Fig. 3. Schematic representation of key neural tube closure regulatory mechanisms.

A number of mechanisms involved in neural tube closure (NTC) are depicted. (1) Transcriptional regulation: Grhl2 (grainyhead-like 2) regulates the expression of E-cadherin and Cldn4 (claudin 4) in non-neural ectoderm (NNE) cells during mouse cranial neurulation. (2) Protrusions: NNE cells display Rac1-dependent protrusions that make the first contact during neural fold (NF) fusion in the mouse spinal region. (3) Proteases: a pathway involving membrane-bound serine proteases (e.g. protease-activated receptor 2, Par2) is active in NNE cells. (4) Interkinetic nuclear migration (IKNM): nuclei migrate apically to divide, with daughter nuclei returning to a basal position for S phase. As neuroepithelial cell cycles are not synchronized, the neural plate (NP) is a pseudostratified epithelium. (5) Dorsolateral hinge point (DLHP) regulation: the formation of DLHPs is regulated by antagonistic interactions between bone morphogenetic protein 2 (BMP2), sonic hedgehog (Shh) and Noggin. (6) BMP and transforming growth factor (TGF) signalling: active BMP (detected by pSMAD1/5/8) and TGFβ (detected by pSMAD2/3) signalling are found along the neural ectoderm (NE) in a cell-cycle dependent manner. Antagonism between the pathways is important for the formation of the median hinge point (MHP) in chick midbrain, by affecting the localization of apical (e.g. PAR3) or basolateral (e.g. lethal giant larva; LGL) junctional proteins. (7) Planar polarized actomyosin contraction: planar cell polarity (PCP)-controlled apical constriction (actin fibres in red) causes bending along the mediolateral axis in the cranial neural tube of the chick. Basal nuclear localization causes wedge-shaped cells in the midline NP of both chick and mouse embryos. (8) Actomyosin turnover and extracellular matrix (ECM): the assembly and disassembly of apical actin filaments is under ROCK/RhoA regulation. ECM proteins (e.g. fibronectin, perlecan, glypican 4) and their receptors (e.g. integrins) affect NTC.

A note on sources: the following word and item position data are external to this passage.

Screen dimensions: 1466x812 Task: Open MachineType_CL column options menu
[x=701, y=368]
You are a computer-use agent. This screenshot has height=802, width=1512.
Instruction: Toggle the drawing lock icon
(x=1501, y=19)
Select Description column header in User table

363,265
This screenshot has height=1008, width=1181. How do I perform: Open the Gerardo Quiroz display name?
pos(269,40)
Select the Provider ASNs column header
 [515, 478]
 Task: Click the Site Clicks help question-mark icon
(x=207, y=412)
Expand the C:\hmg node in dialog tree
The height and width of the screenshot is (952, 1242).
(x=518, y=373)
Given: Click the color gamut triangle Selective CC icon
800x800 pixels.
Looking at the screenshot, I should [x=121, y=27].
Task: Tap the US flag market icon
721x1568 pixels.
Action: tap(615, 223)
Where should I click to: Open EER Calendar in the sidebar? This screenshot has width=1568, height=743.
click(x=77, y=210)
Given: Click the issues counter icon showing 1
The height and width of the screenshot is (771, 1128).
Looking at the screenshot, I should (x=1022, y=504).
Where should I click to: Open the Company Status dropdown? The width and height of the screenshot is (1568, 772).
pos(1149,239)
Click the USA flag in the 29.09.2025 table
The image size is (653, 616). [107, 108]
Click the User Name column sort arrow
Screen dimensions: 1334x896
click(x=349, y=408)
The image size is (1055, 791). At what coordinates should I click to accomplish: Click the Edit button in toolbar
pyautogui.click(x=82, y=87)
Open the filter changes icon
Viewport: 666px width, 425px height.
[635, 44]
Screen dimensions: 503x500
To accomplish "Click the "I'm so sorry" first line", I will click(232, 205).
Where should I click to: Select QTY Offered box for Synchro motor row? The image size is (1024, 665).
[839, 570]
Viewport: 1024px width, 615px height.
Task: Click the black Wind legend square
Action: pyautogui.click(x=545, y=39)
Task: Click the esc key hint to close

Fig. 4. Morphology of the mouse spinal neural tube during closure.

(A) Whole-mount staining of the closing mouse neural tube (NT) using CellMask (green) to label cell membranes, phalloidin (blue) to label F-actin and DAPI (red) to label nuclei. Optical sectioning across different levels (B-E, as indicated by dotted lines) highlights: (B) open neural folds; (C) neural folds bending at dorsolateral hinge points; (D) NT closure point; and (E) the closed NT. Scale bars: 100 μm.

Fig. 5. Cellular protrusions in the closing neural tube.

Scanning electron micrographs of mouse embryos at early (A, 10 somites) and late (B, 25 somites) stages of spinal neurulation. High magnification of the neural tube (NT) closure points (shown in the insets) reveal the varying morphology of cellular protrusions emanating from the non-neural ectoderm (NNE): filopodia characterize early stage NT fusion (A, inset), while ruffles typify the late stages of spinal closure (B, inset). Scale bars: 100 μm in A and B; 10 μm in the insets.